- _Task item_:
Exactly the lines from the beginning of the material to the line with "Task: Add the Num. Sequence DESC keyword" are to be repeated, both ends included.

:: Records for this task

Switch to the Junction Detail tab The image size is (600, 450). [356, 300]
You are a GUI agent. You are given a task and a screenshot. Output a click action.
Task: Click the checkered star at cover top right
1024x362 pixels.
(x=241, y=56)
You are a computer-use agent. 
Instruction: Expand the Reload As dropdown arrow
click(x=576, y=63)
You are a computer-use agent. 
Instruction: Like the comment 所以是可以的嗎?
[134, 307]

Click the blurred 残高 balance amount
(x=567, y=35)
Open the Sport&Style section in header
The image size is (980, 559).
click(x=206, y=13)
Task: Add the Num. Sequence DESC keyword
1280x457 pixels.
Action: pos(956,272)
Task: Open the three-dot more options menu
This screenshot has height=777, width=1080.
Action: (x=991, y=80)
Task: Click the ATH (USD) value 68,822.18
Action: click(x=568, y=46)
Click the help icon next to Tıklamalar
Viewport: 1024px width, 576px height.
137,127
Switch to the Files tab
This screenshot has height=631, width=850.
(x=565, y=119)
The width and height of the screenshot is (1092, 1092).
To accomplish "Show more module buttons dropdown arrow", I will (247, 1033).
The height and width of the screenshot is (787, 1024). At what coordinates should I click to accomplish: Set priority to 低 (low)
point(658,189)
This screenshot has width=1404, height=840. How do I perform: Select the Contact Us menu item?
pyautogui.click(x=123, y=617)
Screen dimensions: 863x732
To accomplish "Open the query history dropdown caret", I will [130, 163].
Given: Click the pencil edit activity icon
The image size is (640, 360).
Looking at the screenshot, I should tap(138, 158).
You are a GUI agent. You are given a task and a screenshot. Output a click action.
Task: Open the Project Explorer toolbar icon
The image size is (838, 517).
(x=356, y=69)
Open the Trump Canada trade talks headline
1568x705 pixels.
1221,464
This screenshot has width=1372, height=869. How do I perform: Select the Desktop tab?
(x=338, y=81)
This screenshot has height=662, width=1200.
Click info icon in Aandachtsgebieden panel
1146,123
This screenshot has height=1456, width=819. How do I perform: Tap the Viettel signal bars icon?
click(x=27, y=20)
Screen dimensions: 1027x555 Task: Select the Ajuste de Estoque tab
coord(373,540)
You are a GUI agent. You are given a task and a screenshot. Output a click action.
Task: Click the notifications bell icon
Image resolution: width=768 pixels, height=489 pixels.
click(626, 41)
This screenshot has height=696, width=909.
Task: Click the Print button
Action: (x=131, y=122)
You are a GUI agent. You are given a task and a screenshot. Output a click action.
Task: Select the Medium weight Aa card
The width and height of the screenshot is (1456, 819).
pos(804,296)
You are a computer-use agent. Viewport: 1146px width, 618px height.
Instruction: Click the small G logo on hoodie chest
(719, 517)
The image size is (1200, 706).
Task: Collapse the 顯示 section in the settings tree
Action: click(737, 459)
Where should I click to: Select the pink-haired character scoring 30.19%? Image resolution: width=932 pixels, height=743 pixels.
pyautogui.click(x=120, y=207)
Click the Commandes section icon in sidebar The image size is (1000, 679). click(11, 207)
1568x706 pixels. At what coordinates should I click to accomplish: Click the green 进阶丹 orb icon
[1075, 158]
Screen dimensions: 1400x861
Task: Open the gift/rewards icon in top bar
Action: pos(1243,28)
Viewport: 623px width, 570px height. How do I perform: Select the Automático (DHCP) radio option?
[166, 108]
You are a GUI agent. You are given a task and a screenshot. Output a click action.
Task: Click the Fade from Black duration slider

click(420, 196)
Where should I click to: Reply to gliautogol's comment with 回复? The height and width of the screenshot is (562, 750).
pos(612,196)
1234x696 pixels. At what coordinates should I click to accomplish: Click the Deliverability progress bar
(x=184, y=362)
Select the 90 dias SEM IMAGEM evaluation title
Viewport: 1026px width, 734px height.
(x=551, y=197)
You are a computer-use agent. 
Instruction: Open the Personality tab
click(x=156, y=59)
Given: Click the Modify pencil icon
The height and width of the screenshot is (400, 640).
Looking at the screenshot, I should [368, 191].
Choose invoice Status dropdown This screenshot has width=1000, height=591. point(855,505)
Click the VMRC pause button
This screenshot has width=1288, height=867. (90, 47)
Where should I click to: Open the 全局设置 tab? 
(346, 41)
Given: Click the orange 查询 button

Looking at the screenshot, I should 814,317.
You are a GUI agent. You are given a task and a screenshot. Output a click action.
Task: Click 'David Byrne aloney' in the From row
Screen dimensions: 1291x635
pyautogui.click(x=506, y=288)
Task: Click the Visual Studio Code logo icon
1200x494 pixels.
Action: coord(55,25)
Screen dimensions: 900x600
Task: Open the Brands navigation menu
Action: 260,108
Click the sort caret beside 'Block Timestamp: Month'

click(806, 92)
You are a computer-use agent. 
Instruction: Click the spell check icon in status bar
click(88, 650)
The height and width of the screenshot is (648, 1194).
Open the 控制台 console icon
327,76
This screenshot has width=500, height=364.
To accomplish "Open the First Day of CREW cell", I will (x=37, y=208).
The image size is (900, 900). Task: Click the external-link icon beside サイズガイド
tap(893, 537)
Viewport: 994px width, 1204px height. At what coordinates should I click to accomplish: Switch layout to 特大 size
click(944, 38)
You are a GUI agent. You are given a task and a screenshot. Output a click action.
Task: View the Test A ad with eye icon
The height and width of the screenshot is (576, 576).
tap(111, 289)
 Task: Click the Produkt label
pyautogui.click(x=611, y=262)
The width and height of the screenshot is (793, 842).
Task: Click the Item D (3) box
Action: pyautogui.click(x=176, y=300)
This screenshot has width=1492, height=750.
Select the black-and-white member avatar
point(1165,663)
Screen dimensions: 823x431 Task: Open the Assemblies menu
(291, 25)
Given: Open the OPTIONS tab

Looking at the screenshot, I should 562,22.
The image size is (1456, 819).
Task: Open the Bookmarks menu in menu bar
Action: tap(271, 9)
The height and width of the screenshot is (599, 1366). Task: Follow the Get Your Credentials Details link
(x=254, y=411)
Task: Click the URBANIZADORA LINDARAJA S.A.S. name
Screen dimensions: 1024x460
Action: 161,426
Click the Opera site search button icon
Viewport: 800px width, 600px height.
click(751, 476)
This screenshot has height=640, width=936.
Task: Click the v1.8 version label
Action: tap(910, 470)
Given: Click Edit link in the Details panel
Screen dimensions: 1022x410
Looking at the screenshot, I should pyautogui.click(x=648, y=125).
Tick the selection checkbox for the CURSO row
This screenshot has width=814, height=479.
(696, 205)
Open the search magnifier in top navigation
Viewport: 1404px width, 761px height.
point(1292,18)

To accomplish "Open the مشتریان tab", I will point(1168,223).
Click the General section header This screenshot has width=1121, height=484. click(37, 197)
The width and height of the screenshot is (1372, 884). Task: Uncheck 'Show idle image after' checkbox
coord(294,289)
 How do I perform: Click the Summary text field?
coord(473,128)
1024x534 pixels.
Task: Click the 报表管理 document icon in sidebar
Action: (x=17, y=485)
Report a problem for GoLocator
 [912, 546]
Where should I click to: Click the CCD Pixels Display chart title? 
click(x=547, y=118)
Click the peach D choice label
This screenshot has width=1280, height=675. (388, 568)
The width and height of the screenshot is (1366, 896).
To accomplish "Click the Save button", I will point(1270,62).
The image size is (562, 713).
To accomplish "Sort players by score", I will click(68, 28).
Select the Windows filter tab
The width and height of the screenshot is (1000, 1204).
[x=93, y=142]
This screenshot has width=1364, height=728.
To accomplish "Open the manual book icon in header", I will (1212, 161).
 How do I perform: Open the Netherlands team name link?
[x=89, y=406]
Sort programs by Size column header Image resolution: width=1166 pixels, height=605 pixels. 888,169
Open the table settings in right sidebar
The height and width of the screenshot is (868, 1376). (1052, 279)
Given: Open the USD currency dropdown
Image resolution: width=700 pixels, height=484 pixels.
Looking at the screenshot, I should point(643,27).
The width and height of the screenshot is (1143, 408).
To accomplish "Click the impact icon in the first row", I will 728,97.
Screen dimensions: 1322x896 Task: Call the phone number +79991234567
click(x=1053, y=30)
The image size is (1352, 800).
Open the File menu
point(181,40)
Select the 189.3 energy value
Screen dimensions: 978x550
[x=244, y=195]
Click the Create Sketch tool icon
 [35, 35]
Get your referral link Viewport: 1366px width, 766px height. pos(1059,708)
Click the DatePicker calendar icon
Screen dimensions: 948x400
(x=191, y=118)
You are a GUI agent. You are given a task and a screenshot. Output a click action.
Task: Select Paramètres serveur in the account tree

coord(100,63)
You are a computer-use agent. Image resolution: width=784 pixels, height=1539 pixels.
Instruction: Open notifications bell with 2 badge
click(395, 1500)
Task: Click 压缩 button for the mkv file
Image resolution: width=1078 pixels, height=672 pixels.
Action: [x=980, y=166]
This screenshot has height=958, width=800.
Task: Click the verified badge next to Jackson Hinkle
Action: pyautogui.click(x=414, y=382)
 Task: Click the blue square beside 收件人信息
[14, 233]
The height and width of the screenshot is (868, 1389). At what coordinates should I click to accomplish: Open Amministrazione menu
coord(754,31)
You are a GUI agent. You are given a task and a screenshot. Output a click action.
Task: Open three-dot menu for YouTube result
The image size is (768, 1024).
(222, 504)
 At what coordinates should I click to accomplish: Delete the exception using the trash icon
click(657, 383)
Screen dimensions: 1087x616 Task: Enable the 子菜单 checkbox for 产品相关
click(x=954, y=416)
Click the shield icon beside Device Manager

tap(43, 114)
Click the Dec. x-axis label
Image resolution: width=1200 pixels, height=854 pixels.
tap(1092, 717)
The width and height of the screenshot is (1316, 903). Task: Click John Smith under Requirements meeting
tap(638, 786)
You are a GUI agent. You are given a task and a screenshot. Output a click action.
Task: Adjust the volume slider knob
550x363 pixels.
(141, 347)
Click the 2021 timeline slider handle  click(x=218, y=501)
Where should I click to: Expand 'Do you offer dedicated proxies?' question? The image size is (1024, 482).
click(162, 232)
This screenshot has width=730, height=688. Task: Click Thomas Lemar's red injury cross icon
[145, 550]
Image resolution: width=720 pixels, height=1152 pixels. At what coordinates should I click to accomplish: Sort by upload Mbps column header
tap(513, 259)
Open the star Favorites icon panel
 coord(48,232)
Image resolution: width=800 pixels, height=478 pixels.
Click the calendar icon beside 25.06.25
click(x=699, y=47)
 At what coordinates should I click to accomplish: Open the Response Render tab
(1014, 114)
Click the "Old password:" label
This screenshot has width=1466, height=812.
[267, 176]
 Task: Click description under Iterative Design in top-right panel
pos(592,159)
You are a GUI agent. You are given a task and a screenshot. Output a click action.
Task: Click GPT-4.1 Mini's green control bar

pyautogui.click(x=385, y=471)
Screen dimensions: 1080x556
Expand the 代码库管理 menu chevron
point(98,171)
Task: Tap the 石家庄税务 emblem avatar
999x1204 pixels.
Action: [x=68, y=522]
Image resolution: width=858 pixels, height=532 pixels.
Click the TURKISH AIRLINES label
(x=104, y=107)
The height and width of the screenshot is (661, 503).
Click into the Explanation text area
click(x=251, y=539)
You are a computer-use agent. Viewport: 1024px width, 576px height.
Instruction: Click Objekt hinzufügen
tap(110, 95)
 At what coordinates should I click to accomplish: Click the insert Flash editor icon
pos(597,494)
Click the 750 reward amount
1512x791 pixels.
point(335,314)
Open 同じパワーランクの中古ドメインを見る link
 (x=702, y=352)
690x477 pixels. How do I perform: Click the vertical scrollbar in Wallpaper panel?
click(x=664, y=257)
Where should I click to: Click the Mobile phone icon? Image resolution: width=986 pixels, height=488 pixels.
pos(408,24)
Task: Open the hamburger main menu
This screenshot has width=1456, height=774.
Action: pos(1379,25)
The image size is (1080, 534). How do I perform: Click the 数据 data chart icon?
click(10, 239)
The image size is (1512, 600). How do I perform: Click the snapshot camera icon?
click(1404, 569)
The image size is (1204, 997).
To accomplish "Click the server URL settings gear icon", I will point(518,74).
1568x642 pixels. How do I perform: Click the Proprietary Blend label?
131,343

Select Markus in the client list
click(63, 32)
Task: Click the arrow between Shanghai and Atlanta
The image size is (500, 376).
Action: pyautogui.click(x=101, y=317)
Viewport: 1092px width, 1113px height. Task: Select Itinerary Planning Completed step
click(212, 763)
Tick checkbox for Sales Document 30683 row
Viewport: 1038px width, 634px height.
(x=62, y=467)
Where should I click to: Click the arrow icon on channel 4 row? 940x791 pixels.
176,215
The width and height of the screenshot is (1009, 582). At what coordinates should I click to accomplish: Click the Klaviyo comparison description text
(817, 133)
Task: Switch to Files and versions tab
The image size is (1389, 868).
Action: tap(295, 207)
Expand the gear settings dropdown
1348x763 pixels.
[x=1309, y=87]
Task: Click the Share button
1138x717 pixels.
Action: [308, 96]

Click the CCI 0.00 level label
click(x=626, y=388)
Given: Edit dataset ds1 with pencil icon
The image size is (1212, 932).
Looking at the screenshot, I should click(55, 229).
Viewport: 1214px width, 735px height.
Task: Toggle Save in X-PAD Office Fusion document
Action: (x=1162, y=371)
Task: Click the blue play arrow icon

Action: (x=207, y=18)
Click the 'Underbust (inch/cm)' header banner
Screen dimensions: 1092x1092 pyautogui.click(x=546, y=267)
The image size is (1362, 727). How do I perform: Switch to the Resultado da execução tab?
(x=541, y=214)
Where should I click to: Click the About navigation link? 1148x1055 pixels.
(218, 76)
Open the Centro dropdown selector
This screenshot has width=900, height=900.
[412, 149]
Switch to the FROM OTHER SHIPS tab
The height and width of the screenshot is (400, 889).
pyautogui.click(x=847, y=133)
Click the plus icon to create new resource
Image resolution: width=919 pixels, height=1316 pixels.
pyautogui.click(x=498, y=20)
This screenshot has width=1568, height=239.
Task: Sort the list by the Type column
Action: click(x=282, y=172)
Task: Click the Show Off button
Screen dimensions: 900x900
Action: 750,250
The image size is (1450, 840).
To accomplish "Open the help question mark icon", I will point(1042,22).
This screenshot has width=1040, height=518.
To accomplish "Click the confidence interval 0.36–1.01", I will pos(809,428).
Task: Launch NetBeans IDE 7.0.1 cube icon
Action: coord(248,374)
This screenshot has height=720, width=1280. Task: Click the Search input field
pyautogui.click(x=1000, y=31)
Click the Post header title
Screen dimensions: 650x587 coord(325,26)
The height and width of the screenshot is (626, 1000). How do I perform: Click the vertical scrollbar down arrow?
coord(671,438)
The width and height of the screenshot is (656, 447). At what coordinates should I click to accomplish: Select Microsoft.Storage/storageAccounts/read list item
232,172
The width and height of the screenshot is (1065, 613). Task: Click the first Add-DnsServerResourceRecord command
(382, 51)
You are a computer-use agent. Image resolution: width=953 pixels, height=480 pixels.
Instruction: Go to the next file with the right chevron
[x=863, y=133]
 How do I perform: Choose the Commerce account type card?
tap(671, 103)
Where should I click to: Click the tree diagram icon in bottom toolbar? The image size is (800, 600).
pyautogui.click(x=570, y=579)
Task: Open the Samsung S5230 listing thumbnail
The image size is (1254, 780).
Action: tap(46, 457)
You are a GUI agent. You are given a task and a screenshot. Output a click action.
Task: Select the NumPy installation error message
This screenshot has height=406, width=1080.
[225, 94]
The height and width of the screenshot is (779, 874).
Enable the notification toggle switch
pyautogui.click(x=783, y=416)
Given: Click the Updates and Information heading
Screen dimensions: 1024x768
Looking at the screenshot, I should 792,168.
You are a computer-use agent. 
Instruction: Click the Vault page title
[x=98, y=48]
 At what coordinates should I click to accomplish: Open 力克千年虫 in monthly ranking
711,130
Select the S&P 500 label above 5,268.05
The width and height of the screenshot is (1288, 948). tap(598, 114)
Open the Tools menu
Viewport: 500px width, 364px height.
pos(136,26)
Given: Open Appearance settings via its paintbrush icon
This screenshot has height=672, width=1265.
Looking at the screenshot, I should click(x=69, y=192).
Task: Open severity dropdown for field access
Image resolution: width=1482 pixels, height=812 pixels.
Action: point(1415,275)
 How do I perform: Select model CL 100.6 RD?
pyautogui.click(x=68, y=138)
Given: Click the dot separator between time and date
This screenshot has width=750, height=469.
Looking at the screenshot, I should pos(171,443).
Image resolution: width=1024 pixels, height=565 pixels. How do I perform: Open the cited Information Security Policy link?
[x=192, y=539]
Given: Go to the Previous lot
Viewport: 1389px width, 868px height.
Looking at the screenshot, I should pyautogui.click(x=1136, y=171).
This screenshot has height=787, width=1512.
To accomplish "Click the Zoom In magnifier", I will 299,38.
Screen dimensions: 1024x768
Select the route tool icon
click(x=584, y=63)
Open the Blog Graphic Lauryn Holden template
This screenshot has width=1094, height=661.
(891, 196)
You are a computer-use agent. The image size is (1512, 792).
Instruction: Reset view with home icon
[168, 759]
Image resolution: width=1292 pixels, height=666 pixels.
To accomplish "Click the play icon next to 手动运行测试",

::::

- _Solution_:
Switch to the Junction Detail tab The image size is (600, 450). [356, 300]
You are a GUI agent. You are given a task and a screenshot. Output a click action.
Task: Click the checkered star at cover top right
1024x362 pixels.
(x=241, y=56)
You are a computer-use agent. 
Instruction: Expand the Reload As dropdown arrow
click(x=576, y=63)
You are a computer-use agent. 
Instruction: Like the comment 所以是可以的嗎?
[134, 307]

Click the blurred 残高 balance amount
(x=567, y=35)
Open the Sport&Style section in header
The image size is (980, 559).
click(x=206, y=13)
Task: Add the Num. Sequence DESC keyword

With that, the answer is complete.